"The museum started the memorial celebration by dedicating the first day, Tuesday, for children. Children were given a tour in the museum with an explanation of the Red Terror and what happend at the time. The second day was titled “No Women No Cry”. Women from different walks of life shared their experiences and survival stories during and after the red terror.
Thursday was a symposium titled “Then and now: similarities and differences in grassroots revolution”. Different speakers who had been through revolutions in the past shared their experiences, and the stories of Red Terror were told by those who had experienced it first hand.
What went wrong at the time and what was the lesson from that experience were the issues the symposium tried to address. On Friday and Saturday the Museum had a musical tribute to the martyrs, honoring family and friends. “Tezta” an all day contemporary fine art exhibition and films that memorize Red Terror were also parts of the five-day event.
The Museum was established in March 2010 by the ‘Red Terror Martyrs’ Families and Friends Association. It permanently exhibits pictures, materials, documents and the remains of the victims that tell a story that is probably still in the memory of the present generation. The display begins from the time when students revolt against the Hailesellasie rule and shows how this revolution was stolen from the students by the military.

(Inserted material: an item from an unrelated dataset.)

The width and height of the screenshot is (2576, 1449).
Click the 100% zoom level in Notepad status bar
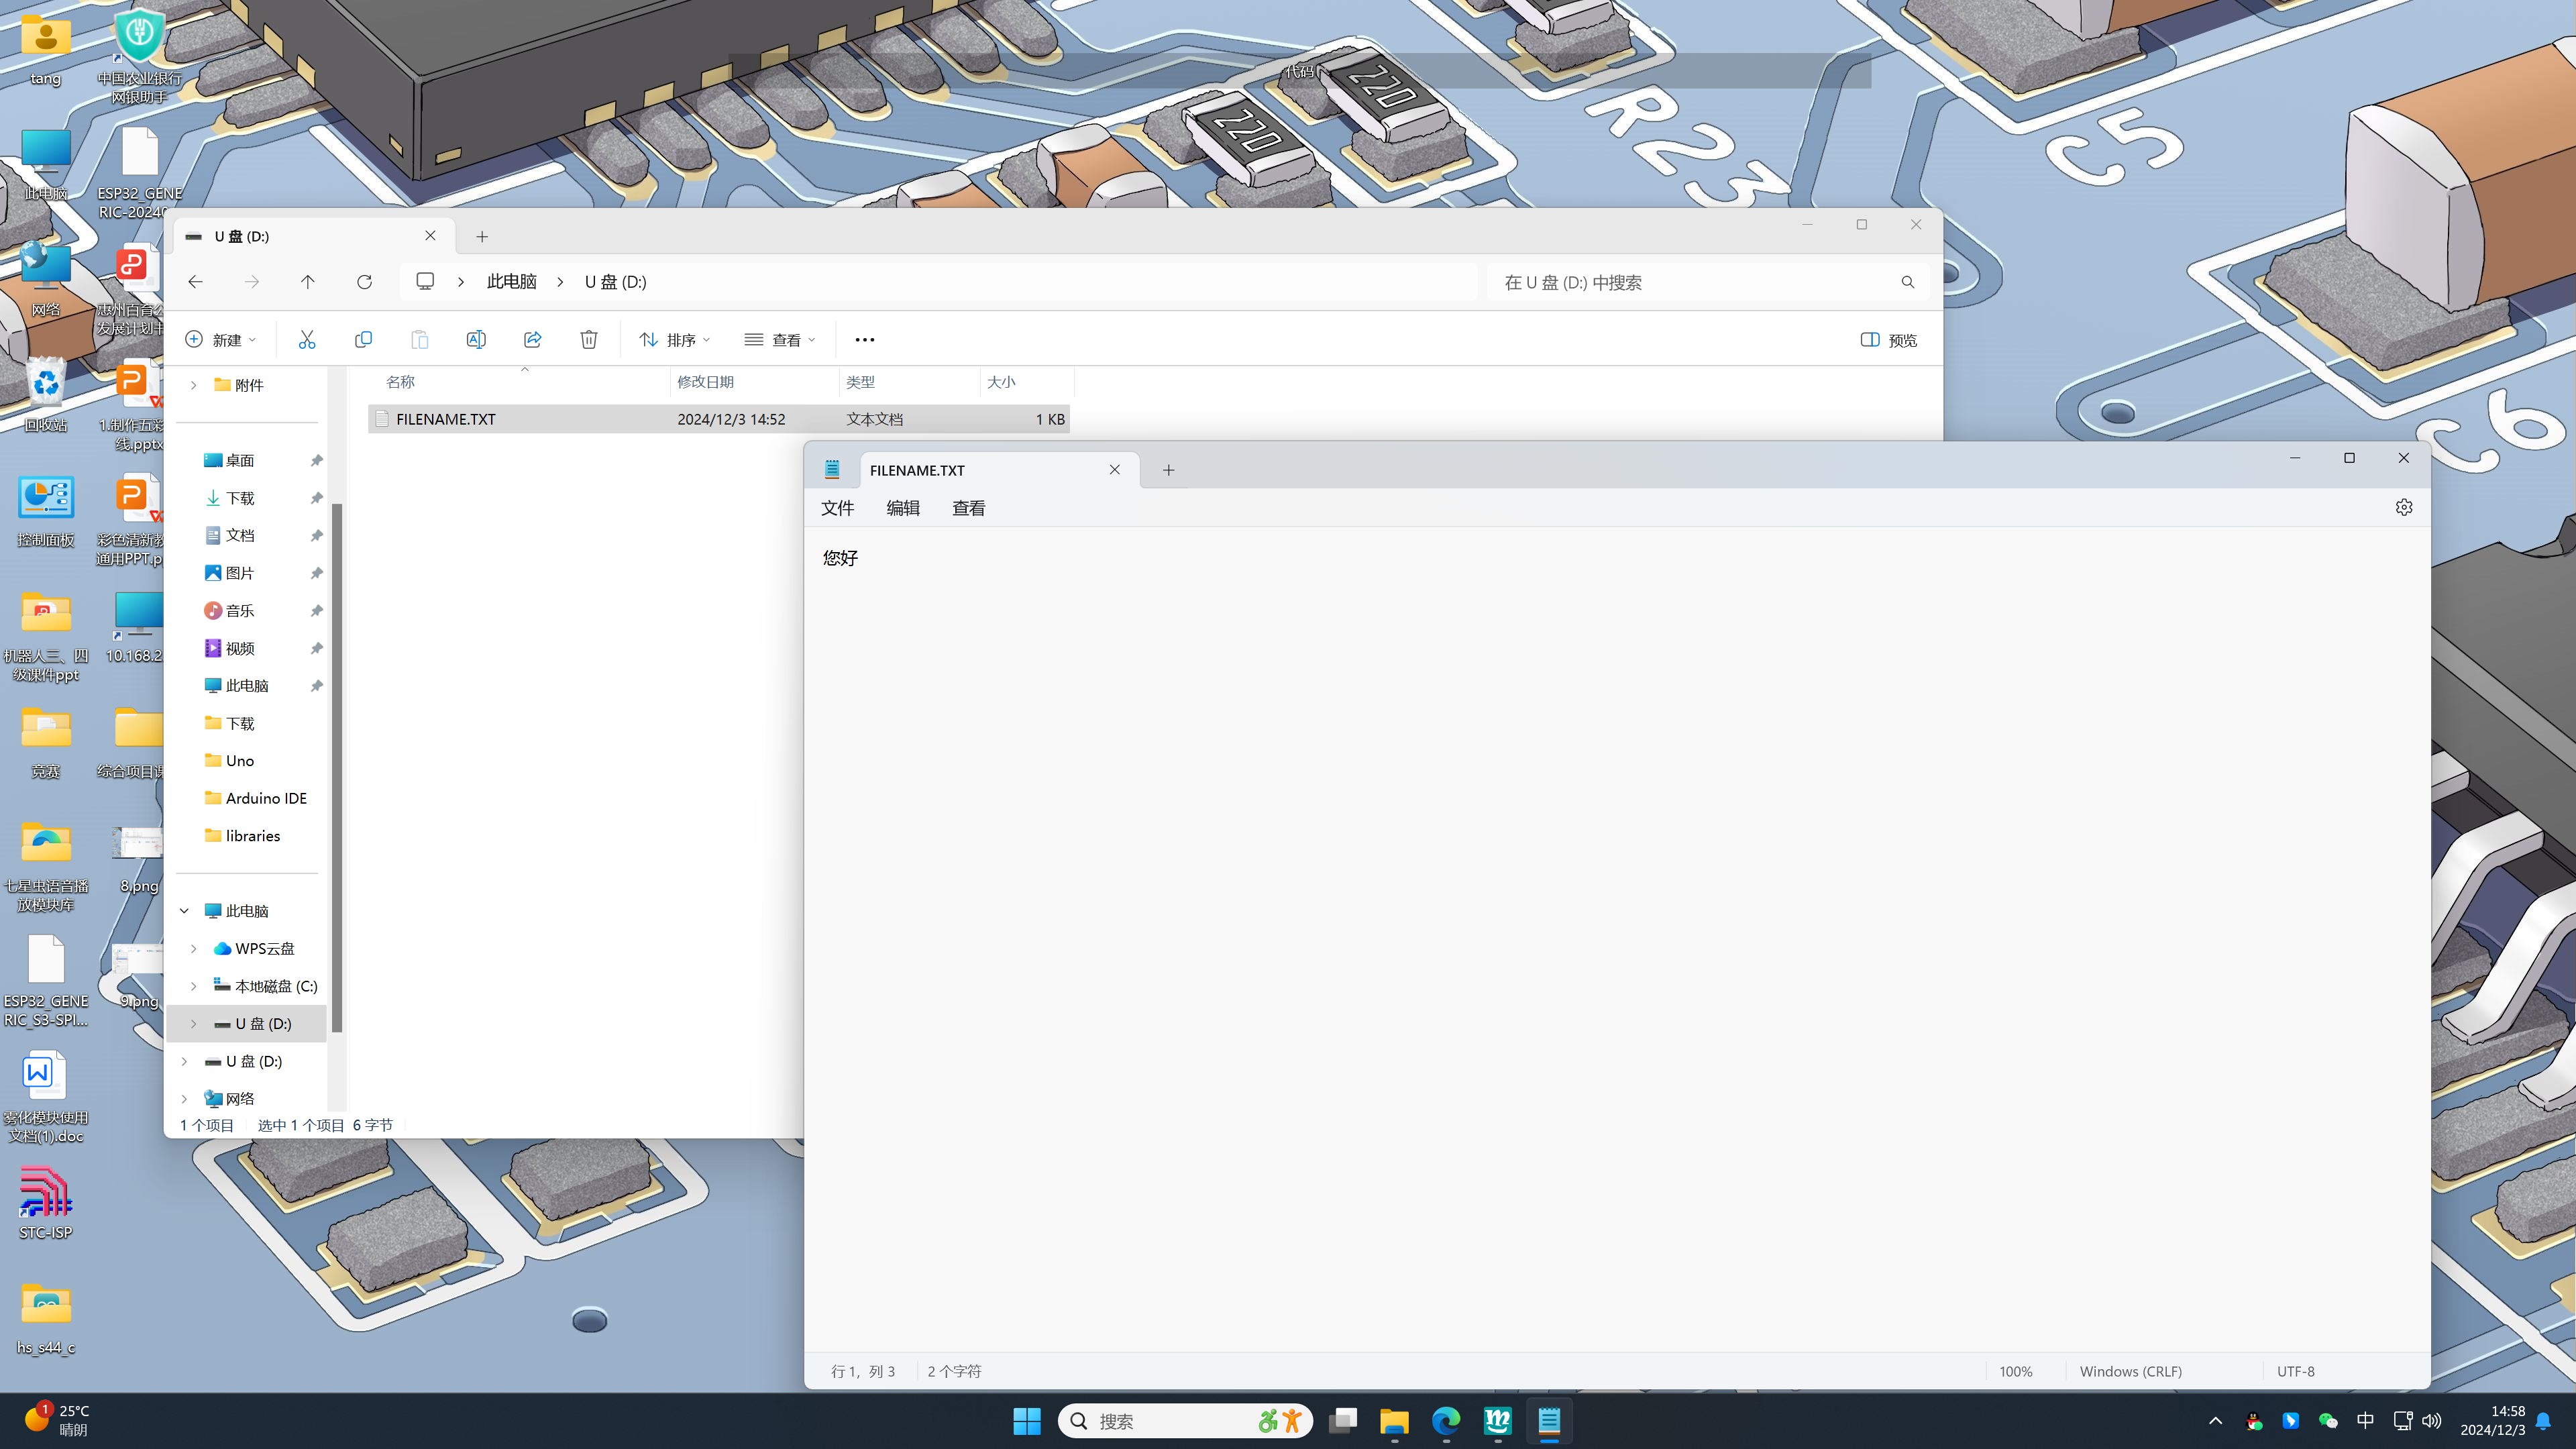(2015, 1371)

Pictures at the musim demonstrate the 17 years of brutal rule of the Derg and its leader Mengistu Hailemeriam. From the time the Emperor was detained by the military administration up to the time the regime ordered the killing of the 60 high officials and families of the Emperor is displayed and supported by photos and documents signed by Mengistu Hailemariam himself and his closest officials.
Some of the pictures of the victims of the red terror and the remaining of their bodies are on display permanently at the museum.
Red Terror (Key Shiber) (1978-79) is remembered as a brutal period in Ethiopian history with torture and mass murder of Ethiopians by the then military regime Derg led by Mengistu Hailemariam.
Though the terror still has its controversies and disagreements when it comes to the question of responsibility, it is undeniable that thousands of men, women, and youth were murdered, tortured and multilated in the most inhuman way under the guise of building a better Ethiopia.
According to the report by Amnesty International, around half a million people, most of them young students, were killed at the time.
Mengistu Hailemariam, who lives in Zimbabwe as a fugitive, repeatedly denied any responsibility for the terror. He blames the opponents of his regime who started the killing of Derg officials by calling their action “White Terror”. The response from the military regime for the ‘White Terror’ was handing out guns to ordinary people who were considered to be “Abyot Tibeka” or ‘Guards of the Revolution’."
Mengitsu was a fiery leader that could convince others to follow him with fear and terror, and Mengitsu Mariam did run a successful terror campaign, if that's what he planned/wanted. People feared Mengitsu like German citizens feared Hitler and ultimately followed his directions to save themselves, even if they disagreed with Mengitsu's principles and ideas. Ultimately, every dictator similar to Nazi Germany or Ethiopia collapses, however the dictator used others to do the killings, staining their hands even if they were forced to commit the murder. In the case of Mengitsu's hitmen, they were ordered to kill 60 of the former emperor's friends and family, which is very difficult because the former emperor was very revered by the citizens of Ethiopia.
This article described how there were killings back and forth in the last paragraph and that rebels and the EPRDF responded to political killings by targeting Derg officials which increased violence against anyone connected to the EPRDF. This vicious cycle became worse and worse and is a large reason why Mengitsu kept ordering more killings to create an eye for an eye situation to persuade patriots to stop attacking the government. The whole idea of the Red Terror was instilling the belief into counterrevolutionary patriots that the Derg had more people and more weapons and that you couldn't fight them without being found and killed. After reading many of these articles, I'm happy there are a lot of museums and memorials in Addis Abba about the Red Terror because it's a terrible time in Ethiopia that cannot be forgotten by the Ethiopians or the world.